So, just to understand the real-world effect of this judge's "impartial justice", we are less than seven months from Election Day but for two of those months Trump will be unable to campaign. In what kind of broken-down no-account basket-case does some rinky-dink judge get to take the opposition leader out of the game for a third of the presidential campaign?
And don't answer Senegal, because right now their election integrity is looking better than yours.
At the behest of his party, Merchan is engaging in outrageous election interference that should be completely unacceptable. By playing along, the legal scholars and Conservative Inc are doing no favours to the republic they purport to revere. Nor is the Supreme Court, whose rock-ribbed "conservative majority" the Republicans have invested so much time in, to the exclusion of everything else. Deference to a fundamentally corrupt system only bolsters its corruption: Barron Trump's high-school graduation may not strike the constitution-wavers as the hill to die on, but in fact it is.
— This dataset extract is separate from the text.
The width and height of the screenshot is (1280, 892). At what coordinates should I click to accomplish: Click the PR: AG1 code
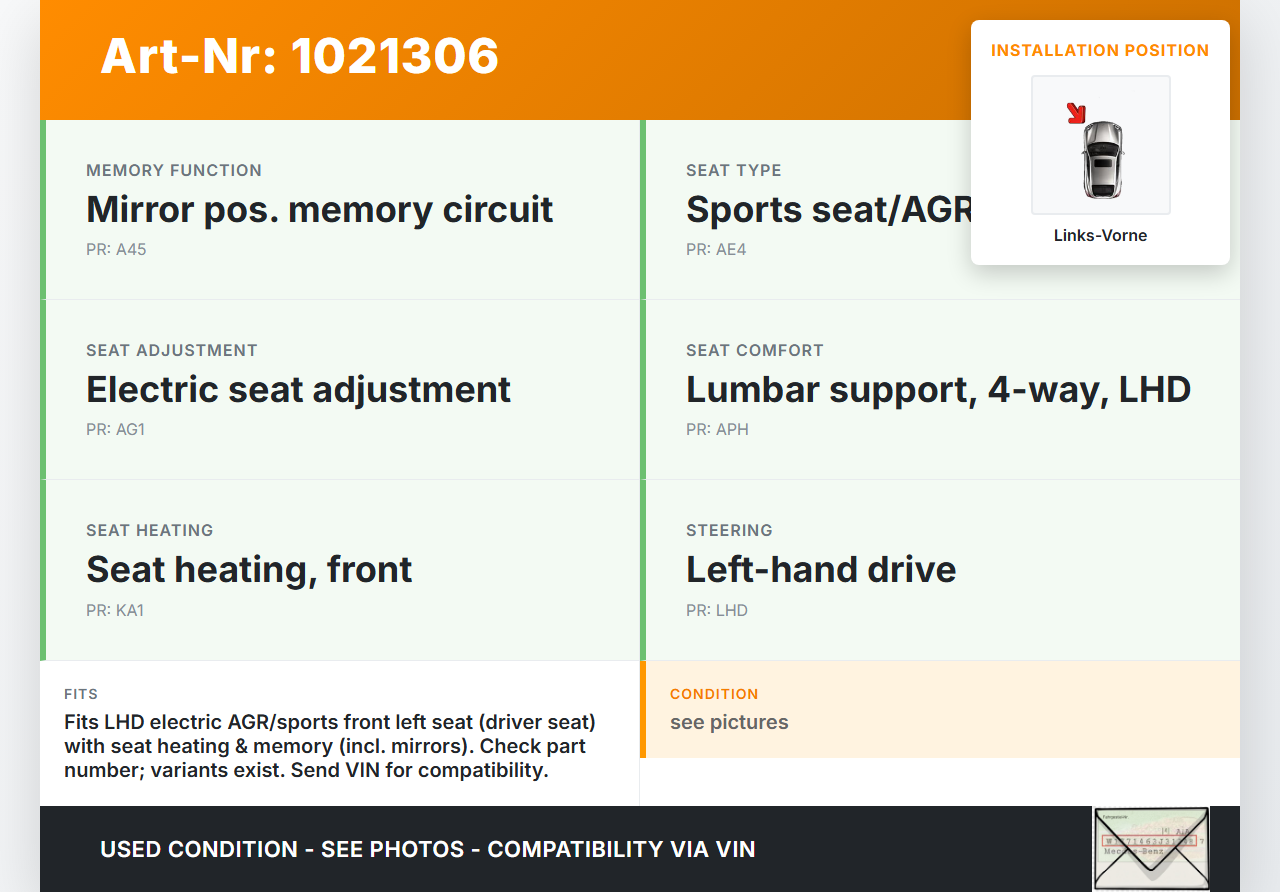116,430
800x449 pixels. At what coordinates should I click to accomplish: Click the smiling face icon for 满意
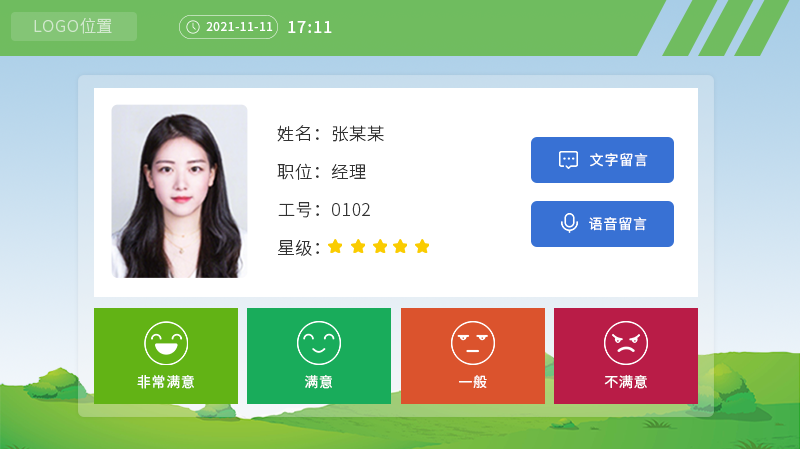coord(319,343)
An appellate bench two, three, seven years down the line cannot cure the wrong done to him.
America has been sliding off the cliff awhile now:
*Over a decade back, we had a corrupt revenue agency targeting the enemies of the ruling party, but Lois Lerner & Co paid no price.
*Nine years ago, the most powerful police agencies on earth enlisted the aid of foreign intelligence services to keep the ruling party in power, but Peter Strzok & Co paid no price.
*Now we have prosecutors and judges in multiple states preventing the ruling party's political opponent from campaigning for election. And, as is now traditional, they will pay no price.
If you have a corrupt revenue agency, corrupt law enforcement and corrupt courts, what else do you need? Much of America is institutionally evil, and so-called conservative media are just stringing along for the ride.
Whatever else this is, it isn't - not in a self-governing society - anything that can be remotely passed off as politics, and Republicans should not be pretending it is.
For one thing, given what's happened to Michael Flynn, Peter Navarro, Rudy Giuliani, Jenna Ellis et al, how many US citizens would be willing to serve in a second Trump Administration?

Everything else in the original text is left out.